Death is an intriguing subject, for not only will we have to face it ourselves one day, but we may also have to face the deaths of our friends and relations. It is difficult to understand fully all the states of consciousness in which the diversified kinds of life find themselves after death, and we tend to pick up a few isolated references, thus missing the sequence of ideas that our Philosophy presents.
We learn that in all cases of death man's "consciousness leaves the body as suddenly as the flame leaves the wick, when blown out....His perceptive faculties become extinct for ever, his spiritual powers of cogitation and volition...for the time being....He is in a post-mortem torpor." This is a very important statement and is the foundation on which we can build our knowledge of the post-mortem states of consciousness.
The interval between the death of the body and entrance into new life, we learn, can be divided into three states.
The first is when the Ego, enclosed by the late personality minus the physical body, that portion of the astral body which was the model of the physical (the linga sharira aspect), and vitality or prana, enters into the plane we call kama-loka. We have to remember that a plane is one thing and consciousness on the plane is another.
The entity may stay on that plane for a few hours, days, weeks, years, months, depending on its nature, its mental condition at the moment of death, the character of its death, etc. During that time it is dazed or unconscious, having lost all remembrance of things internal and external. "It is mentally—annihilated; it sleeps its akasic sleep in Kama-loka."
The expressions "dazed," "unconscious," "asleep," etc., all convey to us the idea of a state of consciousness with which we are not fully familiar.
Here we have an explanation of a statement in The Ocean of Theosophy (pp. 106-7) which is so often misunderstood. Mr. Judge wrote, speaking of kama-loka:
It is an astral sphere intermediate between earthly and heavenly life. Beyond any doubt it is the origin of the Christian theory of purgatory, where the soul undergoes penance for evil done and from which it can be released by prayer and other ceremonies or offerings.
This Christian belief Mr. Judge calls a "superstition," and tells us that it is based on the fact that "the soul may be detained in kama-loka by the enormous force of some unsatisfied desire."

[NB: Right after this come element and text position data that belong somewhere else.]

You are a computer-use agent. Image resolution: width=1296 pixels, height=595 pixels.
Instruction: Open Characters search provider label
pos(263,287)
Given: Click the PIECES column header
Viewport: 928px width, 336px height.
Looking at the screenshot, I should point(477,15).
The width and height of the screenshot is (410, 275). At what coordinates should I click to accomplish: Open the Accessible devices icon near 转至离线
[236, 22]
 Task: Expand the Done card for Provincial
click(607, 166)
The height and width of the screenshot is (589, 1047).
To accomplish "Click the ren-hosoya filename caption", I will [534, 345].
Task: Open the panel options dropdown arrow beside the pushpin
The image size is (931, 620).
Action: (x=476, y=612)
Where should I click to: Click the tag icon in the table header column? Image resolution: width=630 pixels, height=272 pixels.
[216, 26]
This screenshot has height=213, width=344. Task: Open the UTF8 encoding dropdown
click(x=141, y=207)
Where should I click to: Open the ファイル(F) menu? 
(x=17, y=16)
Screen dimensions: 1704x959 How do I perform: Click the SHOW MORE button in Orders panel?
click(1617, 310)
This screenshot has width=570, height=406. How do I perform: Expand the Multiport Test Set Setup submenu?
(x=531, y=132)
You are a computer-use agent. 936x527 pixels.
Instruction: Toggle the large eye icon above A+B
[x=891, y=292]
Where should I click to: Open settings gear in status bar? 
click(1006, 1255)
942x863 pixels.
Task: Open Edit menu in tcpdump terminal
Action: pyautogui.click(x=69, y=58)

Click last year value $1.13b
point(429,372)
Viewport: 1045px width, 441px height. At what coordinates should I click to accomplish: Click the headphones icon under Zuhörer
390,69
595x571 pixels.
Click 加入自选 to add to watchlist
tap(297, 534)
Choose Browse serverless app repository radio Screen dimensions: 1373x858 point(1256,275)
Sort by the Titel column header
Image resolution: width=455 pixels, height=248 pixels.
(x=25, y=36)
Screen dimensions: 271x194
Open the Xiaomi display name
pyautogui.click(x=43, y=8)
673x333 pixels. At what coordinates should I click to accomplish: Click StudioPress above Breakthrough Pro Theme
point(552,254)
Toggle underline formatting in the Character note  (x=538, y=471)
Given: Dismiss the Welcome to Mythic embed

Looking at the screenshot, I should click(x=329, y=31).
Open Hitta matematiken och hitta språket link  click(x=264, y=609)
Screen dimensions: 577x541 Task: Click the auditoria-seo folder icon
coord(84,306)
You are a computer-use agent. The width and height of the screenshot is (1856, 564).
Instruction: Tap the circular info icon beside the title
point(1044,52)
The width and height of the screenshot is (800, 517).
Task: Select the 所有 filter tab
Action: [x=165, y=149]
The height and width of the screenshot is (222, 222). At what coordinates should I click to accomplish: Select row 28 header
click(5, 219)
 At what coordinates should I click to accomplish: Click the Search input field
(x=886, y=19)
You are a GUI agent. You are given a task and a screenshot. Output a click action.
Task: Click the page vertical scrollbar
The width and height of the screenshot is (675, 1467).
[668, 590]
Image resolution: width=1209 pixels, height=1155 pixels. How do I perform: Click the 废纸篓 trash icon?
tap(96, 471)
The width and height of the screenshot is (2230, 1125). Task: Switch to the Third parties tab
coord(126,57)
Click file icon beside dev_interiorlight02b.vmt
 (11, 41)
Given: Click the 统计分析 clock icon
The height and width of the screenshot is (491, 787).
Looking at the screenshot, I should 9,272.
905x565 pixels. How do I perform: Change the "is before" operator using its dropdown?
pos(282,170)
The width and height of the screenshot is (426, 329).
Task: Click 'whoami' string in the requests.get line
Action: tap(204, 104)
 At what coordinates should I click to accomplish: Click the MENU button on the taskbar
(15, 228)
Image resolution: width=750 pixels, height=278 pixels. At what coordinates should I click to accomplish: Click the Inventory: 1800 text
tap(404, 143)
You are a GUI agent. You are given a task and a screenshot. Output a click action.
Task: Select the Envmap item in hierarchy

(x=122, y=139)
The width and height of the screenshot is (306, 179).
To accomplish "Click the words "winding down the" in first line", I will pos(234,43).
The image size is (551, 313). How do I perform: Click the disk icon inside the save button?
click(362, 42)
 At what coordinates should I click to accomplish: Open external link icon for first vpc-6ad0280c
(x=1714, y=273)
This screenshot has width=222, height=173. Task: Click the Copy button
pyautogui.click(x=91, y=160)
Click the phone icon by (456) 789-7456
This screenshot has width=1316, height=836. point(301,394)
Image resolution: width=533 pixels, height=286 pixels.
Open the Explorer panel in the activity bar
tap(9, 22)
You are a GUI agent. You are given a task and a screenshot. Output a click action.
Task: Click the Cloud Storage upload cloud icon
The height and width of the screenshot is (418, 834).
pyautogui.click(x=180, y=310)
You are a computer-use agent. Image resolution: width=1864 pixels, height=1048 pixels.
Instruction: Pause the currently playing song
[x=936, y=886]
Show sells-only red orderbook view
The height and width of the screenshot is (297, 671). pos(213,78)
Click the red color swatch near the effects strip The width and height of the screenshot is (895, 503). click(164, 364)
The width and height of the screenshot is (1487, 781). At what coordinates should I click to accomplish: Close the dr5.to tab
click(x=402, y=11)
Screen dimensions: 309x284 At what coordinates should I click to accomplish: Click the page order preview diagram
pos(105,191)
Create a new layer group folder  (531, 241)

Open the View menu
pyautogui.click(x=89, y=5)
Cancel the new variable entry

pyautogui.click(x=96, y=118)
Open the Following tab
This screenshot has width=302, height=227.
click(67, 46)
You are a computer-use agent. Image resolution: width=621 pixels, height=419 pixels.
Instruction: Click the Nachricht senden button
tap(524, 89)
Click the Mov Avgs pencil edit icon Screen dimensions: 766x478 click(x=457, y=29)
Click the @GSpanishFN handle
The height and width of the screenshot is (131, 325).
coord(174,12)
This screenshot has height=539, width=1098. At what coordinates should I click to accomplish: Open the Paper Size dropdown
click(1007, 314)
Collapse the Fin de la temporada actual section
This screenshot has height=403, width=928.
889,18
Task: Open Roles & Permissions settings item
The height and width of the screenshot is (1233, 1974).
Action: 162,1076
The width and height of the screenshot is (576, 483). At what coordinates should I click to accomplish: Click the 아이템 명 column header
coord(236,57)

In one place a Master of Wisdom has described the after-death state of the good and pure, of those who are neither good nor bad, and of the wicked. The former have "a quiet, blissful sleep, full of happy visions of earth-life." The indifferent "sleep a dreamless, still a quiet sleep." It is the last, the "wicked," who "will in proportion to their grossness suffer the pangs of a nightmare lasting years: their thoughts become living things, their wicked passions—real substance, and they receive back on their heads all the misery they have heaped upon others."
As Mr. Judge has said:
...after death the person, compelled thereto by the thoughts of life, becomes fixed in this, that or the other object or state. That is why the intermediate condition of kama-loka is a necessity. In that state they become what they thought. They were bigots and tortured others: those thoughts give them torture. Internal fires consume them until they are purified. (Notes on the Bhagavad-Gita, pp. 142-43)
This should be linked to another statement of his in the same book (p. 136): "There is, however, a large number of persons who are in the class which has been deprived of spiritual discernment 'through diversity of desires.'"
In The Ocean of Theosophy we read: "After a certain time in kama-loka the being falls into a state of unconsciousness which precedes the change into the next state [viz., Devachan]." This intermediate state Mr. Judge likens to a "term of darkness and heavy sleep" which preludes birth into a new life. The "certain time" spoken of here may be, as we have already seen, moments, hours, days, weeks, years, during which period the being is in a dazed or unconscious condition.
The second of the three after-death stages referred to earlier begins when the condition described above ends and the being enters into pre-devachanic gestation. This is also short, its duration being proportionate to the spiritual stamina of the entity. It is a condition of heavy sleep.
Towards the end of this gestation period, we are told, remembrance slowly and gradually returns and all the memories of the past life divide into those which, being of a low kind, must stay in kama-loka with the shell, and those which can go with the entity or Ego into Devachan.
The third condition is reached when the Ego, with the past life's memories and aspirations which can be assimilated by it, finds itself in the subjective dream condition called Devachan. Here the consciousness is entirely subjective, and it lives over again the past life; but, unlike the events of real life, only those of them remain that are chosen by the Ego, while the others fade away. Thus, out of the resurrected past all that remains with the Ego ideating in Devachan is what it has felt spiritually—that is, what was evolved by and through, and was lived over by his spiritual faculties. The Ego has no objective consciousness, and therefore cannot have communication with other entities in Devachan or on earth. Its life is one of bliss.
The time spent here in mortal years may be short, or the average of 1,000 to 1,500 years, or very long, all depending on the past life. When this period is over, the past life has become part of the permanent memory of the Ego. For a moment there is full consciousness, and then oblivion—and the Ego prepares for a new birth.